# Cubic splines with endpoint conditions in only one endpoint?

It seems that when using cubic splines the most common thing to do is to specify that the first (or second) derivatives at the left and rightmost points equal prescribed numbers.

I have never seen anyone imposing a condition on the first and second derivative in one of these points. This would still yield the same number of equations as unknowns and I guess unless one is unlucky this would still yield a non-zero determinant.

Or am I missing something obvious?

## 2 Answers

Taking out as many degrees of freedom as possible, suppose we want to interpolate from $(0,0)$ to $(1,j)$ with the first and second derivatives at the origin being $k$ and $l$ respectively. Then if the the cubic spline is $$f(x)=ax^3+bx^2+cx$$ so that $f'(x)=3ax^2+2bx+c$ and $f''(x)=6ax+2b$, the following equations are satisfied: $$f(1)=j:a+b+c=j$$ $$f'(0)=k:c=k$$ $$f''(0)=l:2b=l$$ Thus we have the simple expressions $a=j-\frac l2-k$, $b=\frac l2$, $c=k$ that uniquely determine $f$ for every choice of $j,k,l$. It is entirely possible to fit a unique cubic spline between two points given first and second derivative information at one point, provided that the other point is unconstrained.

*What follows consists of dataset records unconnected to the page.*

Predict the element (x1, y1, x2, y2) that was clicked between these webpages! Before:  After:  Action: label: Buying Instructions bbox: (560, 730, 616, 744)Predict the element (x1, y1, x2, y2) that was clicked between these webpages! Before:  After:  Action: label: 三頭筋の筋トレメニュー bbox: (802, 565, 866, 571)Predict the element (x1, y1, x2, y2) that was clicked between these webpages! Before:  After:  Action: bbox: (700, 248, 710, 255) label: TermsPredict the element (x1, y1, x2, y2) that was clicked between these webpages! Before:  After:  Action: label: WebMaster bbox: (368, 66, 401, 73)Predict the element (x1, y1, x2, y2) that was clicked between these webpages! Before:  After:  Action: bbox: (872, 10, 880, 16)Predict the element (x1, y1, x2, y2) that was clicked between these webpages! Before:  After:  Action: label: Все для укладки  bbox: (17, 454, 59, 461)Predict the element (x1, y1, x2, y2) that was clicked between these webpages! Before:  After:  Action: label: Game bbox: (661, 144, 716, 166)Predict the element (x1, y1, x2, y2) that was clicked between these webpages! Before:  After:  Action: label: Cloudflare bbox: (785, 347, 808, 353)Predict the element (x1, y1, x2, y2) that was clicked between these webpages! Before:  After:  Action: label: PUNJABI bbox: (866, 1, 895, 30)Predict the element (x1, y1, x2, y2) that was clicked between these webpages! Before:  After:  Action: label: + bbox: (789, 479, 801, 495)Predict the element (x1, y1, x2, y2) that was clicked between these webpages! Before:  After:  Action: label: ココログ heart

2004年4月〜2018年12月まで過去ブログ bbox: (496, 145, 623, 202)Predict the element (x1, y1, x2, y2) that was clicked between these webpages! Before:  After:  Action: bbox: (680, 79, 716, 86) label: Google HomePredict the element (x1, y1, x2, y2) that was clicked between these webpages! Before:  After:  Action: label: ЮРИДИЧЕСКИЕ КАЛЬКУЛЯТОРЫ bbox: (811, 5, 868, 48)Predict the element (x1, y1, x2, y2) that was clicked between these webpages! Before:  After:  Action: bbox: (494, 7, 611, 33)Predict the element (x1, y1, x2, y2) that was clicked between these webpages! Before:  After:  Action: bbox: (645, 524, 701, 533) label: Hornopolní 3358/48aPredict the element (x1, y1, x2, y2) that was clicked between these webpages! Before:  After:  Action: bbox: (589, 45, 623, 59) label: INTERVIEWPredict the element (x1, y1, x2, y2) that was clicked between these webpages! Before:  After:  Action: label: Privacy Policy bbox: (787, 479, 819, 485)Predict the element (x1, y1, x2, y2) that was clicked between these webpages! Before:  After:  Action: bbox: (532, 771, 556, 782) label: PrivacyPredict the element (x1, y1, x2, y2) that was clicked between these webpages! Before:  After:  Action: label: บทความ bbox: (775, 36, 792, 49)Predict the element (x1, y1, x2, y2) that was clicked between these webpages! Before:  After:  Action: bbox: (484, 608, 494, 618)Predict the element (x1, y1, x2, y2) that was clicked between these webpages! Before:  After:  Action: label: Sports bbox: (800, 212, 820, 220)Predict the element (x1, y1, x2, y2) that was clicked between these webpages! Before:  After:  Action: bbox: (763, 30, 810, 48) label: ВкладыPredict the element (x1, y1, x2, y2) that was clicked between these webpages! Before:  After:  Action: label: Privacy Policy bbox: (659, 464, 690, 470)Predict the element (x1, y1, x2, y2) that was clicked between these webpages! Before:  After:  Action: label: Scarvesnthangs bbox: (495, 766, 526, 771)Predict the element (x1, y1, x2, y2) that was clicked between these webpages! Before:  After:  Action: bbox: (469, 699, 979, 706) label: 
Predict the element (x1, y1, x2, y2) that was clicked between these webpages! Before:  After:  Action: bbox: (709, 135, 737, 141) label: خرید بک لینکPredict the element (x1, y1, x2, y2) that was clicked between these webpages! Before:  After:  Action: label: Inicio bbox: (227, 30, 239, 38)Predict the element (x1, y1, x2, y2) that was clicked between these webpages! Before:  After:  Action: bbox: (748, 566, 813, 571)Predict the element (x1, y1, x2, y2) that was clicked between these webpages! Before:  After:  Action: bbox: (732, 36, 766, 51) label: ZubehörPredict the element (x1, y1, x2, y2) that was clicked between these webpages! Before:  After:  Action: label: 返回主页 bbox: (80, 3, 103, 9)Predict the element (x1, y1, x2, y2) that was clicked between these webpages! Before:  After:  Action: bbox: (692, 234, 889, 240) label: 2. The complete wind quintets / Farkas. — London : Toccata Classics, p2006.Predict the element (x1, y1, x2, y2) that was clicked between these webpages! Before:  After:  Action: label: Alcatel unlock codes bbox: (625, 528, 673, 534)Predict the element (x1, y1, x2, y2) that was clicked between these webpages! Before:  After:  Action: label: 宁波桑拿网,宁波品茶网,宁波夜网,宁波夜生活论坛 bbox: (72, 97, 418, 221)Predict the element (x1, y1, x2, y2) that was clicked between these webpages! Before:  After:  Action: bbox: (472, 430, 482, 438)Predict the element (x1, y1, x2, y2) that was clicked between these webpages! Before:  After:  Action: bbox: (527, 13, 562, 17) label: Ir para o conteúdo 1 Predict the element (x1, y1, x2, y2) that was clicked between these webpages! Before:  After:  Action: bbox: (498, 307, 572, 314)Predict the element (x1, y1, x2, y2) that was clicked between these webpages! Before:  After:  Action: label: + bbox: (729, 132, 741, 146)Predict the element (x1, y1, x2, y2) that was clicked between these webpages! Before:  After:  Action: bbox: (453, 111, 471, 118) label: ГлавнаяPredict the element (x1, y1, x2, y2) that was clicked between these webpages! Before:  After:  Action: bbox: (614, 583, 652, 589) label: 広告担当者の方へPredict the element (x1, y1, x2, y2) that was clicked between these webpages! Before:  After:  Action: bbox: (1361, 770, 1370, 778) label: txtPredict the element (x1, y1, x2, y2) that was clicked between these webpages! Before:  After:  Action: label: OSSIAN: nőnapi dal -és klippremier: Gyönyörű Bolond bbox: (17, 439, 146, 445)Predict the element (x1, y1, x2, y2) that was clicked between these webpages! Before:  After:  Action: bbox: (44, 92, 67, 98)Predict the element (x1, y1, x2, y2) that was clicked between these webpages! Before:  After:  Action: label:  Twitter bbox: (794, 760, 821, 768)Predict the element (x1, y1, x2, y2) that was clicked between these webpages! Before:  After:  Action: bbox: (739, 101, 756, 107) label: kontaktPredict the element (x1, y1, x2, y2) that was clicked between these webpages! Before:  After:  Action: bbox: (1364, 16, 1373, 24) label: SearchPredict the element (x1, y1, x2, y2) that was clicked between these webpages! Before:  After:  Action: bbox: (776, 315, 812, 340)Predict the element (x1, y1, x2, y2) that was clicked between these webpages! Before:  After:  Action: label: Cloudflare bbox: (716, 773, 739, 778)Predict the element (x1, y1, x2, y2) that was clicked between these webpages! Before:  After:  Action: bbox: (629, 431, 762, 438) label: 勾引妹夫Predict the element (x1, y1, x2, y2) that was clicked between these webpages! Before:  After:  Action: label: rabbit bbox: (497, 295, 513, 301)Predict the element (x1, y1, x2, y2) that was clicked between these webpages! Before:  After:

You are not missing anything. Theoretically, you can impose first/2nd derivative at any point. But traditionally, we only impose first or 2nd derivative at the end points simply because

• we would like the interpolation to produce the same result even when the point order is reversed, and
• we need to impose first or 2nd derivative at end points to make the spline "connect" to other curves with tangent or curvature continuity (e.g.: creating a transitional curve between two curves).